* **The exercise**: Copy out the records word for word, from the line containing "The image size" through the end of the records. Omit the pictures.

* **Material to process**:
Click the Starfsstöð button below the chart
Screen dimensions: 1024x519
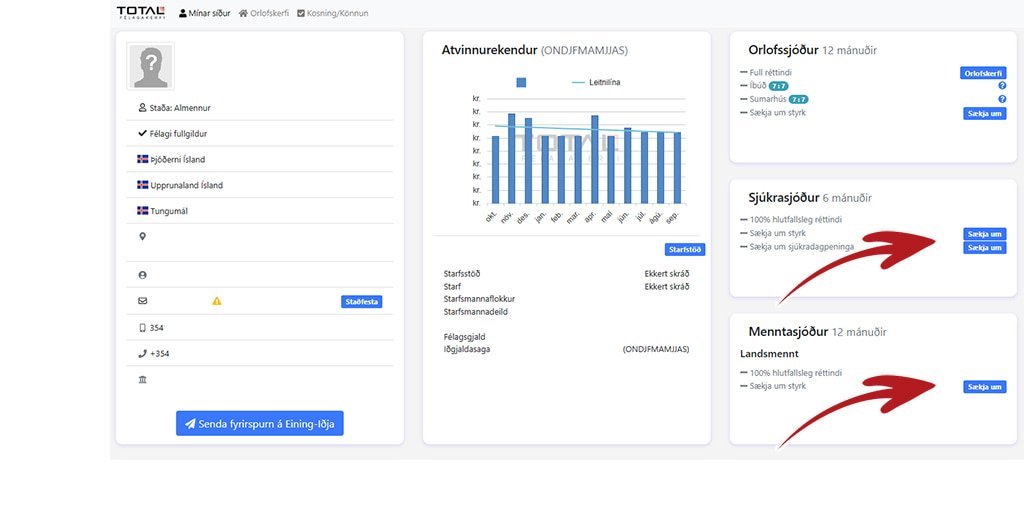(x=684, y=249)
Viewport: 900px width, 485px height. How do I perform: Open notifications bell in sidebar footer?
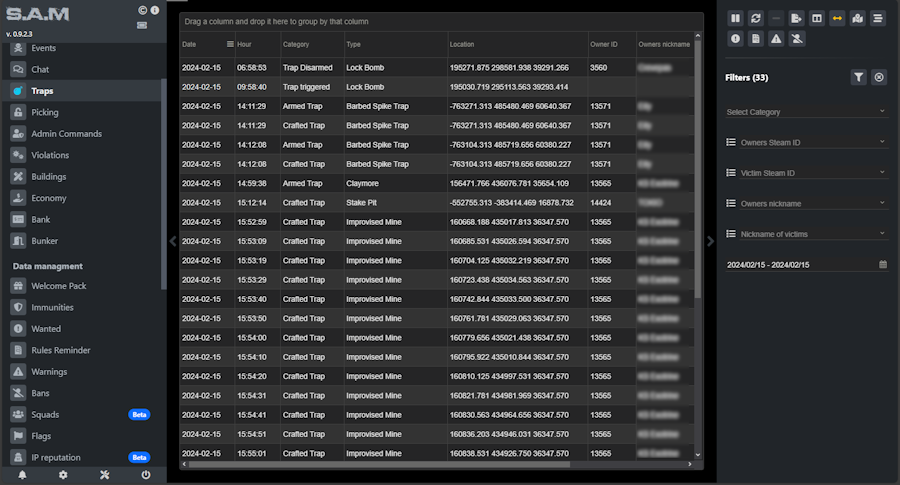[x=22, y=475]
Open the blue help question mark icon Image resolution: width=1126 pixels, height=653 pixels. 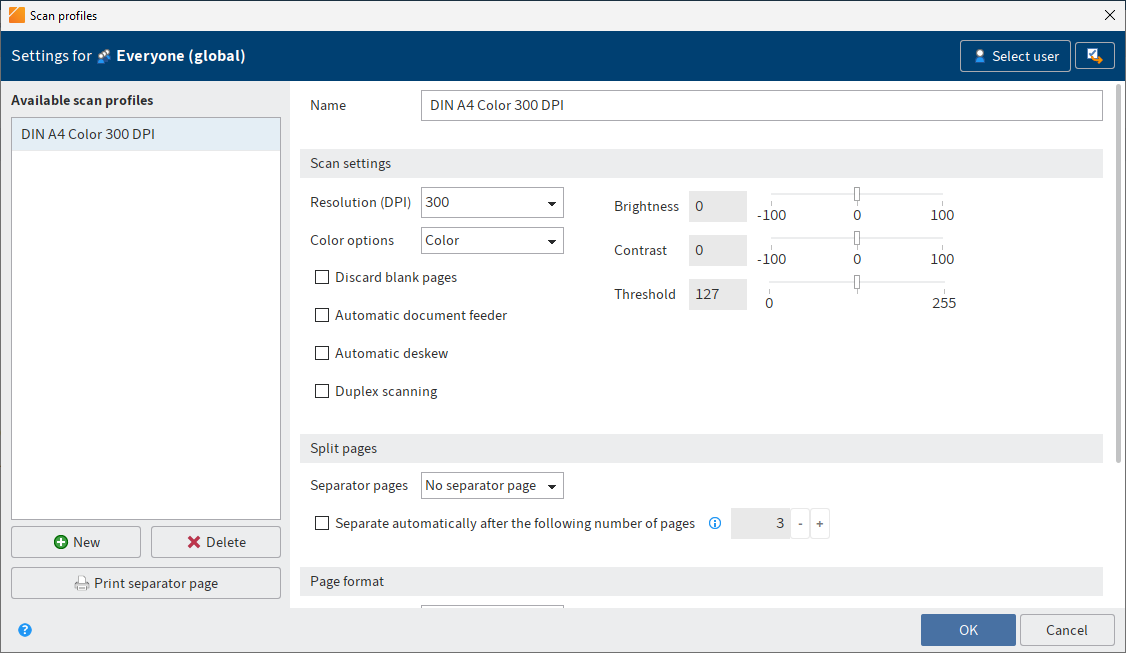point(24,629)
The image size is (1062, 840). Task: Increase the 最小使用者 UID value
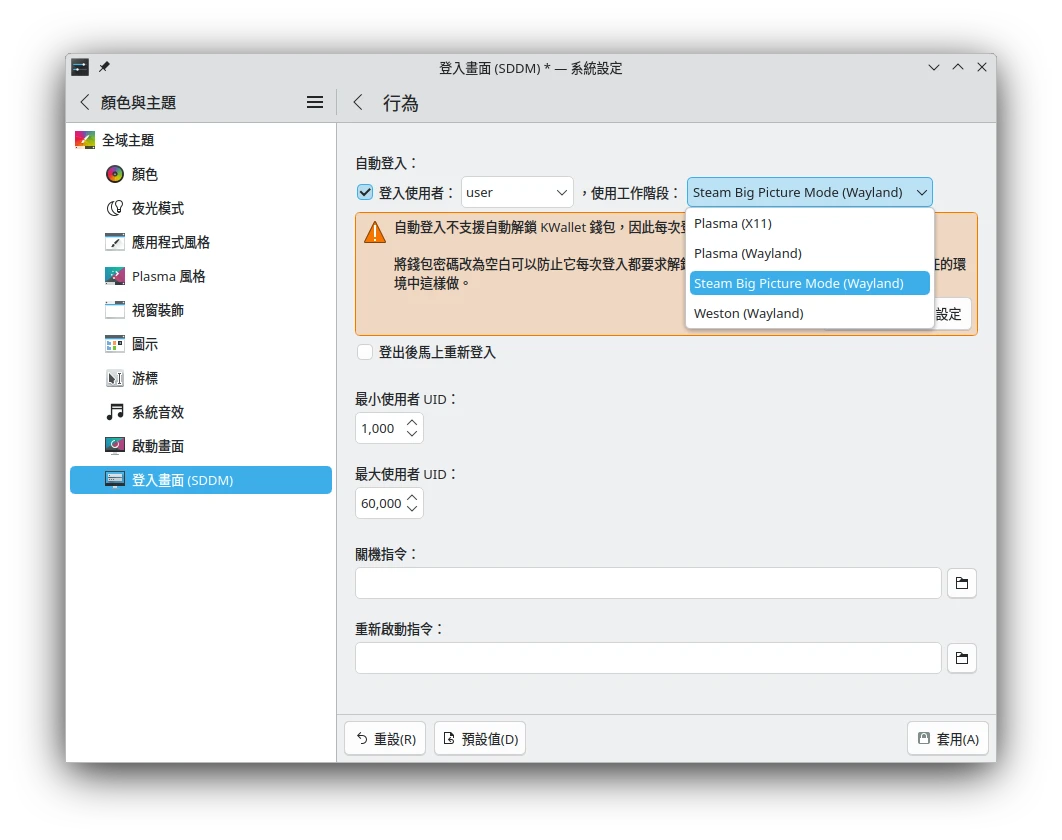pos(412,422)
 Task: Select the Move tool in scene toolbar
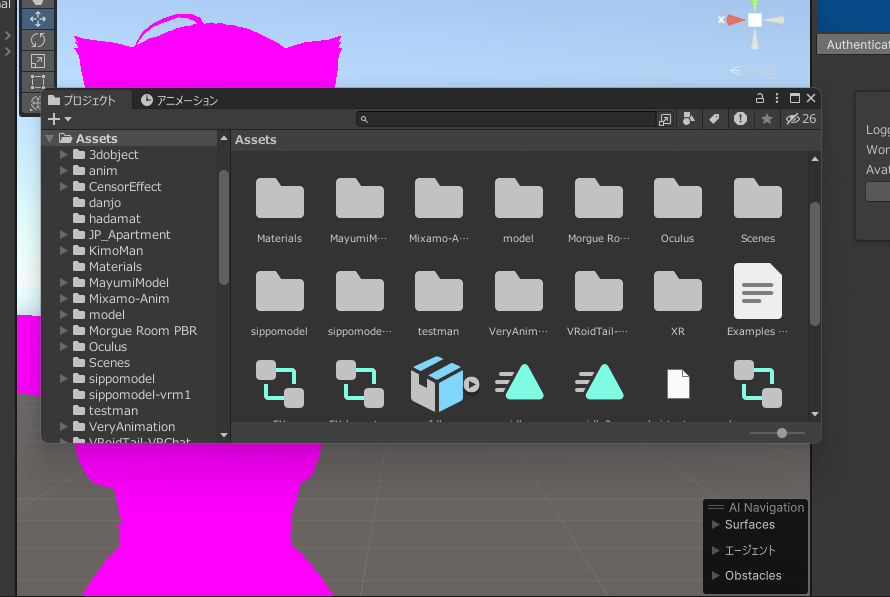38,18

* **Answer to the exercise**:
The image size is (1062, 840). Task: Increase the 最小使用者 UID value
pos(412,422)
 Task: Select the Move tool in scene toolbar
38,18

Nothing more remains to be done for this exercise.